Apr 26 2006
Contrary to popular belief, brain cells use a mix of analog and digital coding at the same time to communicate efficiently, according to a study by Yale School of Medicine researchers published in Nature.
This finding partially overturns a longstanding belief that each of the brain's 100 billion neurons communicate strictly by a digital code. Analog systems represent signals continuously, while digital systems represent signals in the timing of pulses. Traditionally, many human-designed circuits operate exclusively in analog or in digital modes.
"This study reveals that the brain is very sophisticated in its operation, using a code that is more efficient than previously appreciated," said David McCormick, professor in the Department of Neurobiology and senior author of the study. "This has widespread implications, not only for our basic understanding of how the brain operates, but also in our understanding of neuronal dysfunction."
"It's as if everyone thought communication in the brain was like a telegraph, but actually it turned out to be more similar to a telephone," he said.

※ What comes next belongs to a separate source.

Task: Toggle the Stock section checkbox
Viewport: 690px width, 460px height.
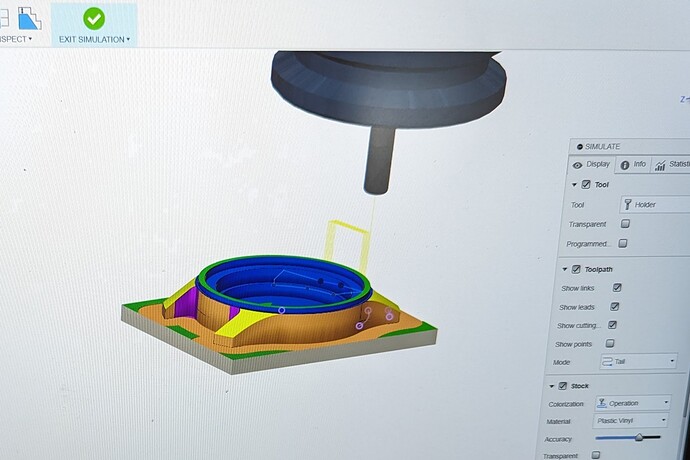Action: [x=563, y=386]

Neurons receive input from other cells largely through synaptic contacts on their dendrites and cell bodies. The release of neurotransmitters at these synapses causes the voltage inside the cell receiving the transmitters to fluctuate continuously. Once this voltage passes a threshold, an action potential is generated. The action potential is a specialized waveform known to be able to travel down the axon, or output portion of the cell.
Due to its length and thinness, the nerve axon has been believed to be impassable to the smaller analog voltage deflections that gave rise to action potential. As this action potential reaches the synaptic terminals of the axon, it causes the release of a transmitter onto the next neurons in the chain. So, although signals in the cell body are represented in an analog fashion, they were thought to be transmitted between cells solely through the rate and timing of the action potentials that propagated down the axon, that is, in a digital fashion.
McCormick's group demonstrated that the analog signal present in the cell body also propagates down the axon and influences synaptic transmission onto other neurons. As the voltage on the sending cell becomes more positive, the amplitude of the subsequent transmission to the receiving cell, mediated by an action potential, is enhanced. This means that the waveform generated in the receiving neuron is not just determined by the digital pattern of action potentials generated, but also by the analog waveform occurring in the sending neuron.
For example, McCormick said, epileptic seizures and the aura of migraine headache both involve large changes in the voltage inside neurons. He said this study indicates that these abnormal patterns of activity may be directly communicated to nearby neurons, even in the absence of the generation of the digital code of action potential activity.
McCormick said future investigations and models of neuronal operation in the brain will need to take into account the mixed analog-digital nature of communication. Only with a thorough understanding of this mixed mode of signal transmission will a truly in depth understanding of the brain and its disorders be achieved, he said.